4 ways to find out Coordinate Reference System information (CRS) and set it in a xarray

When you want to process raster data (arrays with geo-coordinates) with Python, there are several options. It was the most straightforward for me to use Python, read all the data in xarray and process it with rasterio using rioxarray (tutorial by University of Colorado Boulder here).

Rioxarray requires data arrays, x-y coordinate array, and coordinate reference system information (CRS) to function. However, it is not always easy to find out and set the CRS, as different files stores CRS in different places (I wish for more advancement of data-standardization!).

In this article, I summarize 4 ways to find out and set the CRS in a xarray dataset.
Disclaimer: I am not the super expert on the projection system, so please use the code at your own risk and let me know when you find any mistakes!

To start off, I import libraries as follows.

# Import library
 import rioxarray as rio
 import xarray as xr
 from osgeo import gdal
 from pyproj import CRS
Python

Method 1. Get CRS info with gdal (the easiest option)

If the data is well-prepared for geo-processing, you will not need to dig into the data file.
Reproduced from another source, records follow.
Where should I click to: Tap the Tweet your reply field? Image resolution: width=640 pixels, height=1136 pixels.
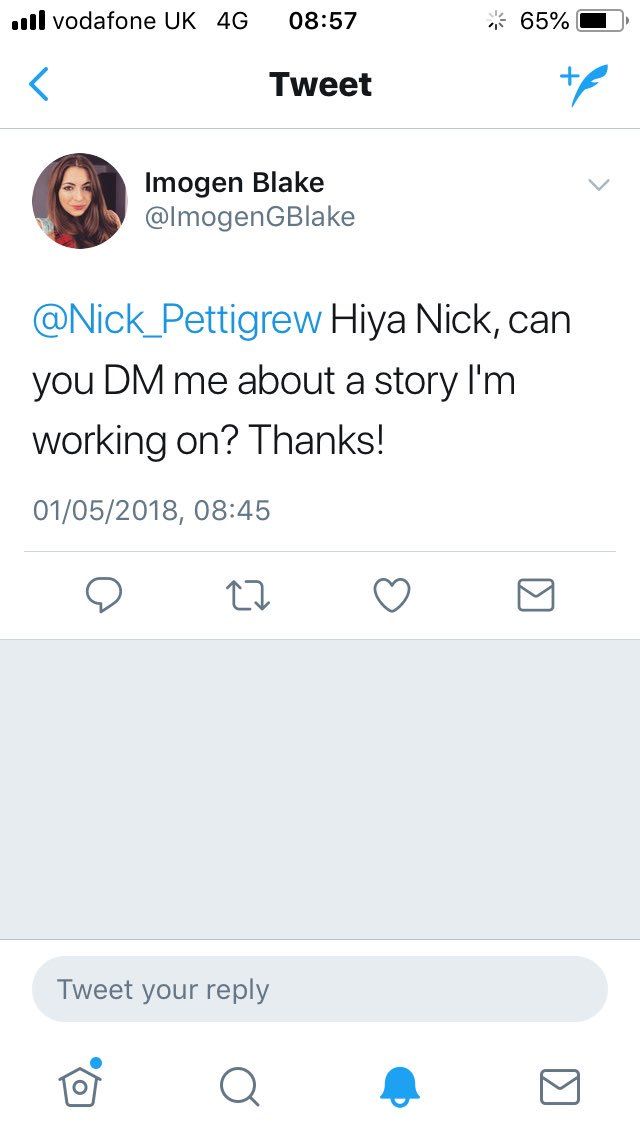320,990
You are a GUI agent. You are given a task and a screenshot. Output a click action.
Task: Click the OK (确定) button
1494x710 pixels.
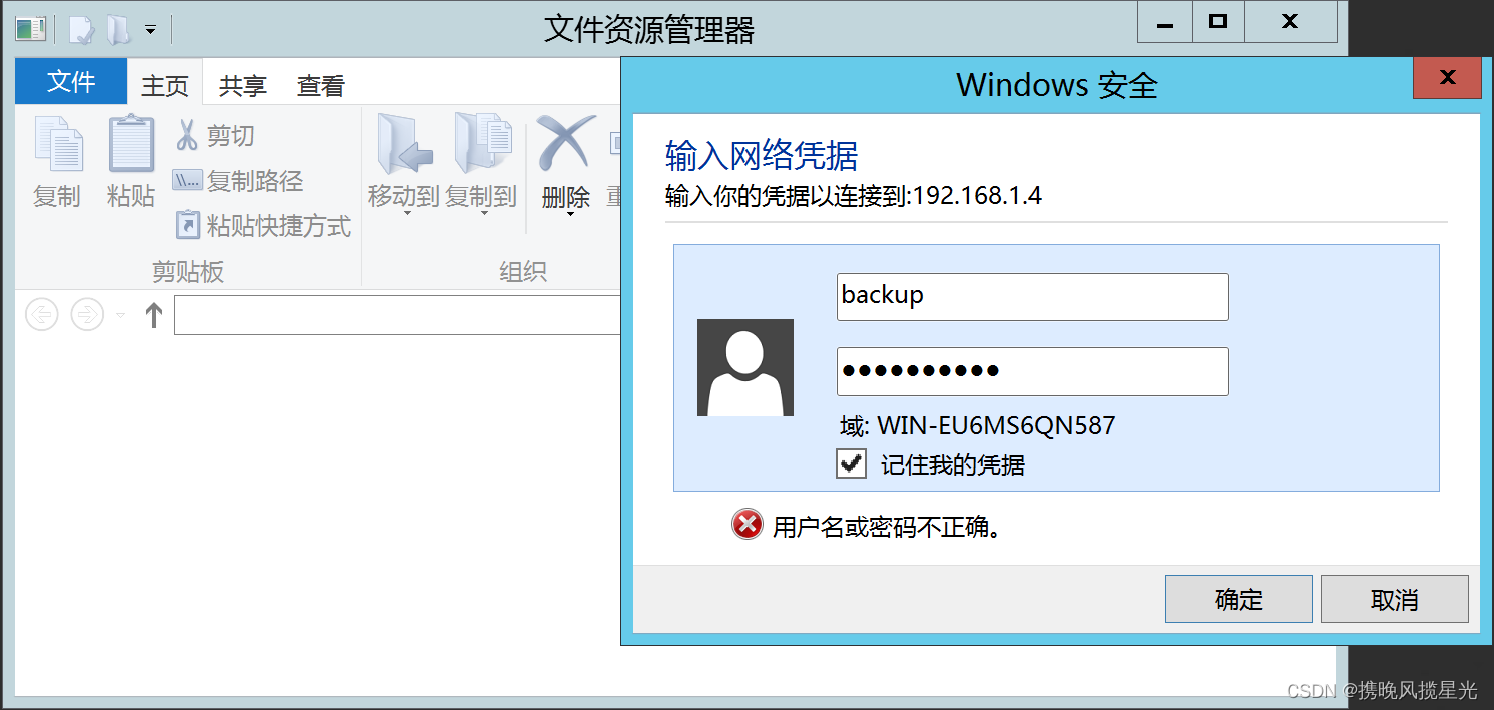(x=1239, y=599)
Gdal will do the job.

# Open data with Gdal and get the CRS information
ds0 = gdal.Open(file_path)
crs = CRS.from_string(ds0.GetProjection())

# Open data with xarray and set the CRS information obtained above
ds = xr.open_dataset(file_path)
ds.rio.write_crs(crs.to_string(), inplace = True)
Python

Method 2. Read a wkt or proj4 string from a file

If the Method 1 does not work, you have to dig into the data file and find out where the CRS information is located.

# Open data with xarray
ds = xr.open_dataset(file_path)

# Locate CRS info in the file manually
cc = ds.TEMP.attrs.crs

# Set the CRS information obtained above
ds.rio.write_crs(cc.to_string(), inplace = True)
Python

Method 3. Read CF from a file, and convert it to CRS

Similar to the second method. However, sometimes in the NetCDF file, the coordinate information is stored in the CF convention, which need conversion to CRS (details in pyproj website).

# Open data with xarray
ds = xr.open_dataset(file_path)

# Locate CRS info in CF convention in the variable file, convert it to CRS format, and read the string as cc
cc = CRS.from_cf(ds.crs.attrs)

# Set the CRS information obtained above
ds.rio.write_crs(cc.to_string(), inplace = True)
Python

Method 4. Write a wkt or proj4 string

Last, if the above all did not work, you can create a CRS string by yourself. Find out where the projection, the parameters for the projection, the datum, and the spheroid are located.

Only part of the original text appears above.